We compare the observed cluster radius and the observed proportion of clusters remaining within the same geographical unit to those expected from a null distribution assuming no spatial dependency between sequences within a cluster of identical sequences. We simulate a null distribution by randomly permuting the geographical locations of the WA sequences and recomputing our statistics of interest (cluster radius, proportion of clusters within the same county and proportion of clusters within the same ZCTA).
Impact of counties’ adjacency status
We compare the RRs of observing identical sequences between two counties depending on counties’ adjacency status (within the same county, between adjacent counties and between non-adjacent counties) using Wilcoxon signed-rank tests.
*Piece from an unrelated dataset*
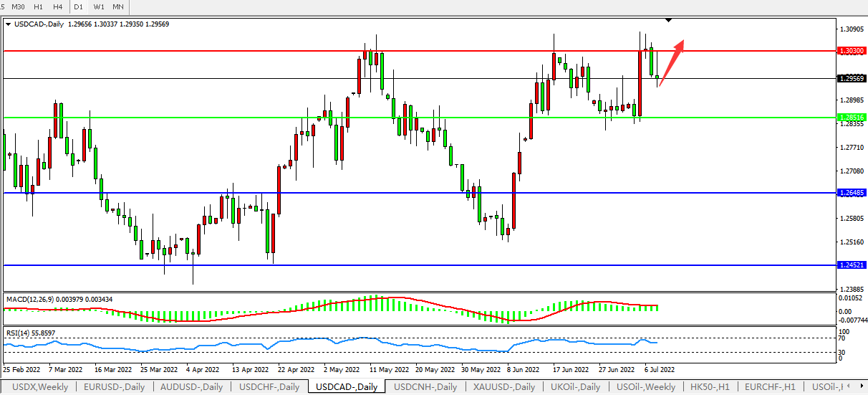
Task: Click the black chart shift triangle marker
Action: click(x=668, y=20)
Impact of distance between counties
We examine how the RRs of observing identical sequences in two distinct counties compare with the geographical distance between counties’ centroids. We summarize this trend by reporting the LOESS curves with 95% CIs between the log RRs and the distance in kilometres.
Mapping using MDS
We evaluate the extent to which patterns of association obtained when looking at the location of pairs of identical sequences are consistent with global spatial structure. To do so, we performed non-metric MDS (NMDS) based on the matrix of RR of observing pairs of identical sequences between two counties. We restrict our analysis to the subset of counties for which there was always at least five pairs of identical sequences observed with the other counties in the subset. This is done to remove potential noise associated with low number of pairs observed. As the NMDS algorithm requires a measure of similarity between counties, we define the similarity sA,B between counties A and B as:
$$s_A,B=\rme^-RR_A,B^$$
We perform two-dimensional NMDS using the vegan R package57.
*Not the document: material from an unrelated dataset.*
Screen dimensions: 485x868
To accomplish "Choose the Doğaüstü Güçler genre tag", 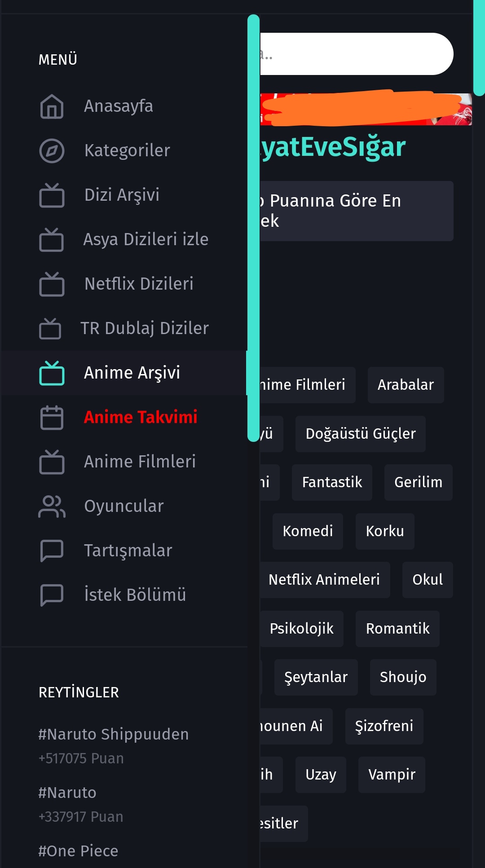I will pos(361,434).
Transmission direction: EWA and WWA
We evaluate whether the timing of identical sequence collection is consistent with transmission rather occurring from WWA to EWA or EWA to WWA. We define four time periods corresponding the four epidemic waves experienced by WA during our study period (Supplementary Fig. 24): wave 4, March 2021–June 2021; wave 5, July 2021–November 2021; wave 6, December 2021–February 2022; and wave 7, March 2022–August 2022. For each of these time periods, we compute the proportion of pairs of identical sequences first collected in EWA among pairs of identical sequences observed in both EWA and WWA that were not collected on the same day. We report 95% binomial proportion CI around these proportions.
To examine whether our conclusions could be explained by differences in testing behaviours between EWA and WWA, we conduct a sensitivity analysis by imputing the date of symptom onset.
Mobility analyses
Relationship with mobility data
We compute the Spearman correlation coefficient between the RR of observing identical sequences between two counties and the RR of movement between two counties (both from mobile phone derived and commuting mobility data) as well as the geographical distance between counties’ centroids. We determine the percentage of variance in the genetic data explained by the mobility data by fitting GAMs predicting the RR of observing identical sequences based on the RR of movement between two counties, both on a logarithmic scale, using a thin-plate smoothing spline with 5 knots. For the GAM analyses, we remove pairs of counties for which the number of pairs of identical sequences or the total mobility flow is equal to 0, which ensures that both the RR of observing identical sequences and the RR of movement are strictly positive. We also fit a GAM between the RR of observing identical sequences between two counties (on a logarithmic scale) and the distance between counties centroids. We repeat these analyses at the regional level, instead of at the county level.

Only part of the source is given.